Do you fit into one of these hEDS clusters?
Phenotypic Clusters and Multimorbidity in Hypermobile Ehlers-Danlos Syndrome
A recent study led by PhD Student, Taylor Petrucci, in the lab of Dr. Chip Norris at the Medical University of South Carolina looked at 2,149 patients and their symptoms, unveiling three patient clusters. A fully summary of the article can be found here.
Participants were asked about specific hEDS diagnostic criteria phenotypes and commonly associated comorbid conditions. This included things like Beighton score, various signs and symptoms included in the 2017 hEDS diagnostic criteria, and commonly reported comorbidities in hEDS like dysautonomia and mast cell activation syndrome.
The clusters identified are summarized below.
Cluster 1:
Higher prevalence of most diagnostic and comorbid phenotypes
Low prevalence of neurologic conditions such as craniocervical instability/atlantoaxial instability, Chiari malformation, and tethered cord syndrome.
Cluster 2
Lower prevalence of most phenotypes
Low prevalence of neurologic conditions such as craniocervical instability/atlantoaxial instability, Chiari malformation, and tethered cord syndrome.
Cluster 3
Intermediate phenotype presentation.
Higher rates of neurologic comorbidities like craniocervical instability/atlantoaxial instability, Chiari malformation, and tethered cord syndrome.

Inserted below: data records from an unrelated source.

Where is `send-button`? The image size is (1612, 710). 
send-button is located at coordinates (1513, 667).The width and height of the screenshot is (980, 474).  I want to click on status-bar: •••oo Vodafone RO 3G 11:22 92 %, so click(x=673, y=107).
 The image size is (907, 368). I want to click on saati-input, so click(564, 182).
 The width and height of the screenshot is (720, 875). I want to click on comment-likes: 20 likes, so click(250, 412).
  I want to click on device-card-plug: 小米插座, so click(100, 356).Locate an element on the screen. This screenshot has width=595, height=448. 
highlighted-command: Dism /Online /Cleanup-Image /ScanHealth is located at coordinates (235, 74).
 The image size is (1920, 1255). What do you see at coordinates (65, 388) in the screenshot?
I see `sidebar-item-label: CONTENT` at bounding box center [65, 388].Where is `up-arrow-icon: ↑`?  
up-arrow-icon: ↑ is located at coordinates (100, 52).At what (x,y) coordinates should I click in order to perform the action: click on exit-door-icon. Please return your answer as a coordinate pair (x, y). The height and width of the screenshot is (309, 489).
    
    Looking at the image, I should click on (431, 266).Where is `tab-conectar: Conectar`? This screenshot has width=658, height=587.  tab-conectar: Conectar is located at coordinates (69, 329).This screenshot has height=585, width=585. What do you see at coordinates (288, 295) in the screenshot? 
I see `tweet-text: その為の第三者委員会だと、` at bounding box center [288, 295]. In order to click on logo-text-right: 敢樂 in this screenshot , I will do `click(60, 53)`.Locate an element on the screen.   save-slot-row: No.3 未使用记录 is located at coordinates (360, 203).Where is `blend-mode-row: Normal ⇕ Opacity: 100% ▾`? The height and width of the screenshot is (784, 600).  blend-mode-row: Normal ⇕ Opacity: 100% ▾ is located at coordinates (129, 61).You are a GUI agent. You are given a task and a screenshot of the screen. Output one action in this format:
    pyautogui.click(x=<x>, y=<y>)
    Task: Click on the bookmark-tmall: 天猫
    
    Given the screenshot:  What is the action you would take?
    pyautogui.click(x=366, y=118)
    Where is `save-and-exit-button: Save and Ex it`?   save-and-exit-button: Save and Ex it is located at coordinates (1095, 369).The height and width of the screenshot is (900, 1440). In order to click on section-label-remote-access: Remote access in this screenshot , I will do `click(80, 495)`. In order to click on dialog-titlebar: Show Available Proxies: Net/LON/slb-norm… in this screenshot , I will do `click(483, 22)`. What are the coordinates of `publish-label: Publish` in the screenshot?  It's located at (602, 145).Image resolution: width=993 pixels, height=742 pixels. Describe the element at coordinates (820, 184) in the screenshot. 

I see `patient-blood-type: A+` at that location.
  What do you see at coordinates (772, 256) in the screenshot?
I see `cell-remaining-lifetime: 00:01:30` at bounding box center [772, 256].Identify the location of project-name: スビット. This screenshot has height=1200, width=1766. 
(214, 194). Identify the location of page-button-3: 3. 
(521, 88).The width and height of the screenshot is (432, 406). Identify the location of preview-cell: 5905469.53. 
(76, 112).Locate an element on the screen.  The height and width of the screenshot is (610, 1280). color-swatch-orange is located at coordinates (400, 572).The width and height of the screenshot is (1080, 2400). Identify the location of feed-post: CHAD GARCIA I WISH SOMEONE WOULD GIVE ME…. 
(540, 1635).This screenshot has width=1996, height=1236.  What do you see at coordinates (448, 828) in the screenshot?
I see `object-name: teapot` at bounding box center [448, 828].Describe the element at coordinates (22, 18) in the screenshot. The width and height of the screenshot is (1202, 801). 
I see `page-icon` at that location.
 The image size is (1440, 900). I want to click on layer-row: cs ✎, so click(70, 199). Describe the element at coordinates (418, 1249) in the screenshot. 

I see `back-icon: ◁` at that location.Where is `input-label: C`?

Increased prevalence of Mast Cell Activation Syndrome (MCAS).
Highest number of conditions, exceeding 14 in many cases.
Clusters did not correlate to degree of hypermobility, as measured by the Beighton score. Additionally, these clusters did not consider the severity of different symptoms, but only the presence or absence of the conditions asked about. So while cluster 3 reported more conditions, it does not necessarily mean those who fall within this cluster are “more severe” than other clusters.
I’m curious, if you have hEDS, what cluster, if any, do you feel best describes you?
Why do the clusters matter?
hEDS is often viewed as a “catch all” for anyone with generalized joint hypermobility and additional signs of a connective tissue disorder, that doesn’t fit phenotypically or genetically into other types of EDS or other connective tissue diseases. The spectrum in presentation can be really broad from one hEDS patient to the next, and this study certainly did not capture every possible phenotype or associated comorbidity!
The identification of clusters within the hEDS patient population provides valuable insights into the diversity of phenotypes and comorbid conditions, which can significantly enhance clinical care and research. By understanding these clusters, clinicians can tailor treatment plans more effectively, addressing the specific needs of each subgroup. Additionally, pairing phenotypic data like this with genetic information could lead to the discovery of specific genetic markers associated with certain clinical presentations, improving the accuracy of hEDS diagnoses and the development of future therapies.
This study also highlights that traditional diagnostic tools, such as the Beighton score and 2017 diagnostic criteria, may not reliably capture the full spectrum of hEDS phenotypes, underscoring the need for revised diagnostic criteria that better reflect the complexity of the condition, the EDS society is one group working on this right now.
Reference: Petrucci T, Barclay SJ, Gensemer C, et al. Phenotypic Clusters and Multimorbidity in Hypermobile Ehlers-Danlos Syndrome. Mayo Clin Proc Innov Qual Outcomes. 2024;8(3):253-262. Published 2024 May 15. doi:10.1016/j.mayocpiqo.2024.04.001
THIS is what I've been wanting to see discussed!! I am definitely cluster three. I just barely met the diagnostic criteria for hEDS and got diagnosed in 2022 and was then diagnosed with 10+ other conditions including CCI/AAI, occult tethered cord, and IIH. I think this is so so important because 99% of doctors will not consider these neurological/spinal conditions when they hear of an hEDS diagnosis and the patients are left with the responsibility to discover these things on our own, do our own research, put the pieces together and most likely travel out of state to get care which is a HUGE burden and totally inaccessible for many people who can't afford to do, can't take the time off work, or are too debilitated. And these conditions are very debilitating and often progressive (hEDS is obviously not progressive but OTC for example is). I'm thankful for social media and support groups for helping me figure out I had these conditions but it would be great if my hEDS diagnosis was a flag to be screened for these things so I didn't have to be my own doctor 24/7!
Another thing worth noting is that not only is the Beighton scale sometimes unreliable but diagnostic criteria such as chiari malformation, CCI, AAI and MCAS, MCAD are such specific diagnostics that so many of us, if we have gotten through the hurdles of getting diagnosed, we still may absolutely have no access at all to these kinds of tests. Insurance hurdles and the economics of it all can literally mean our care ends here, right outside the diagnostic line. This has the power to skew data, too. There’s so much work to be done.